- Born: 8 January 1982 (age 44) Istanbul, Turkey
- Citizenship: Turkish
- Education: Taras Shevchenko National University of Kyiv
- Occupation: entrepreneur

= Mehmet V. Saçaklıoğlu =

Turkish politician

Mehmet V. Saçaklıoğlu (January 8, 1982, Istanbul, Turkey) is a Turkish politician, former member of the Grand National Assembly of Turkey.

== Biography ==
Saçaklıoğlu was born on January 8, 1982, in Istanbul, Turkey, into a business family.

Mehmet Saçaklıoğlu is a third-generation representative of the Saçaklıoğlu family. He started his career in the family business in Istanbul.

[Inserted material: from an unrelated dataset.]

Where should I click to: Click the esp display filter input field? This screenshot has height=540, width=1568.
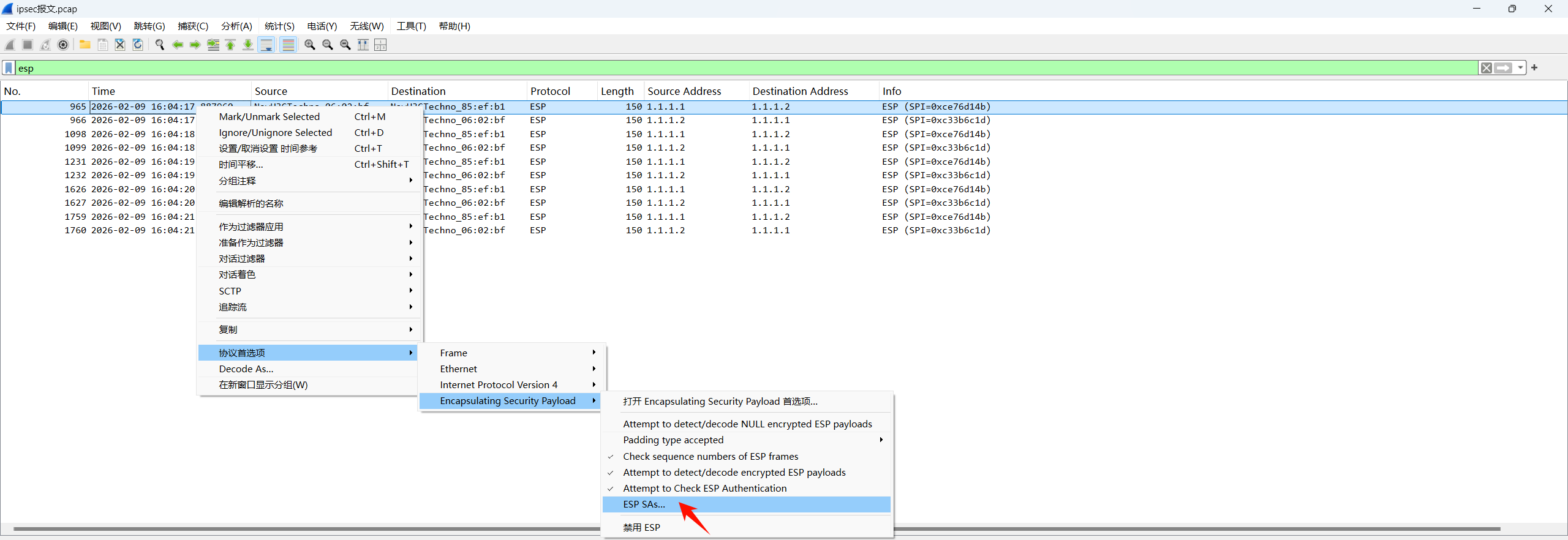tap(735, 68)
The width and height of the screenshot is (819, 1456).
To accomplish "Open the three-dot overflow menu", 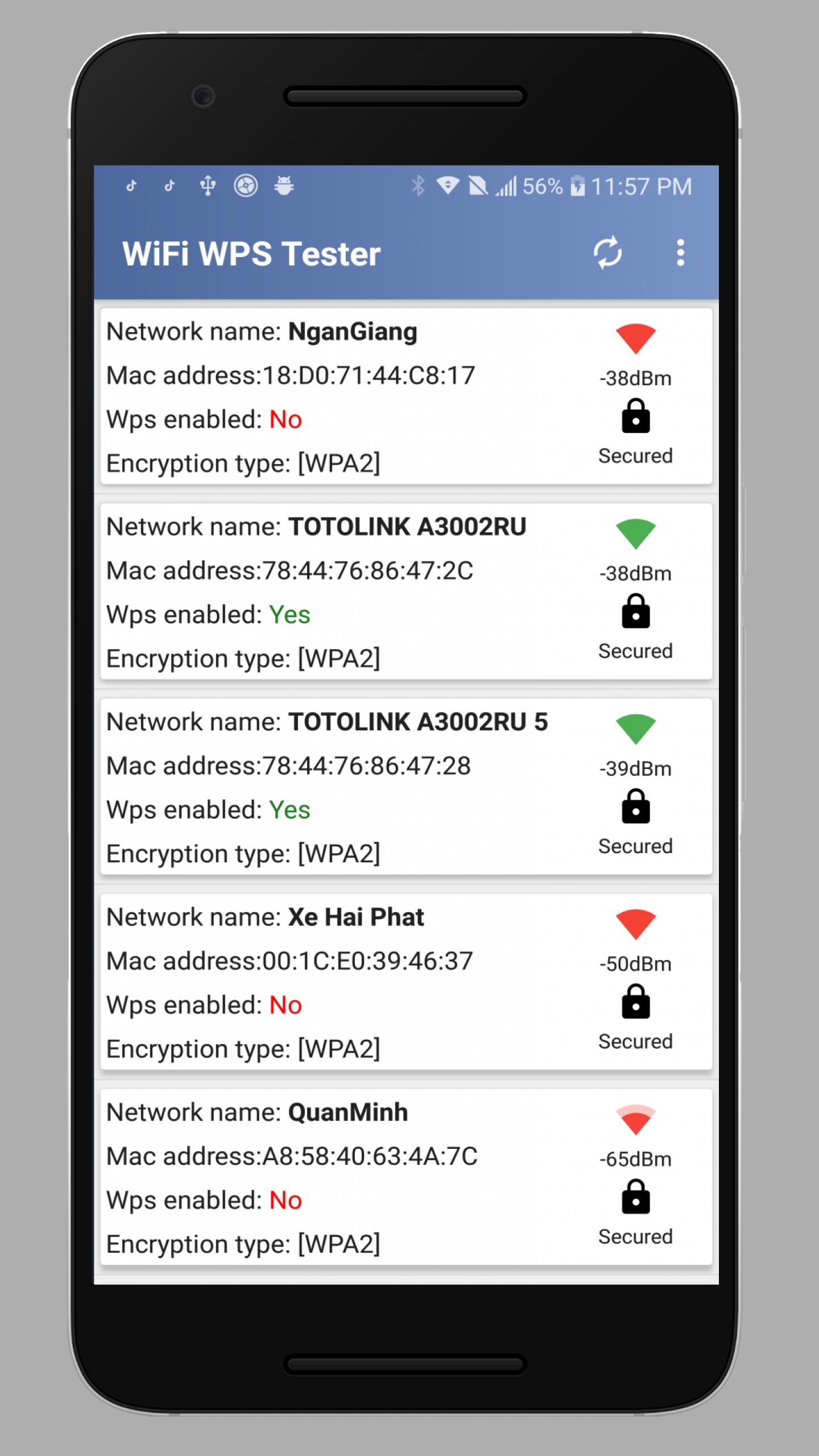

Mehmet Saçaklıoğlu was elected as a member of the Grand National Assembly of Turkey in the general elections held on 24 June 2018, representing Istanbul. In parliament, he championed digital transformation and economic reform by supporting initiatives to modernize Turkey’s digital infrastructure and promote bilateral economic cooperation with Ukraine. In 2017-2019, he was a member of the Foreign Economic Relations Board of Turkey (DEIK). Since 2019, a board member at the International Turkish Ukrainian Businessmen Association (TUID). Since 2021, a member of the Congress of the Fenerbahçe football club and the 1907 Fenerbahçe Association. In 2019, he founded the investment and development company "Bosphorus Development", specializing in the construction of residential complexes, offices, business centers, hotels, and shopping centers in Turkey, Ukraine, and internationally. In October 2022, "Bosphorus Development" led by Saçaklioğlu was part of the delegation representing Ukraine at the Real Estate Fair and Conference in Munich.

=== Private life ===
Saçaklıoğlu is married and has two daughters.

=== Philanthropy ===
Since 2022, Bosphorus Development has been supporting the Ukrainian military purchasing and donating cars, helmets, body armor, thermal imaging cameras, and medical supplies during the Russian invasion of Ukraine. Saçaklıoğlu has organized rehabilitation programs for Ukrainian children at the İstanbul Aquarium in Turkey. Also, more than 150 Ukrainians received shelter and support at the Crowne Plaza Istanbul Florya hotel, which was built and is owned by a group of family companies affiliated to the Saçaklıoğlu family.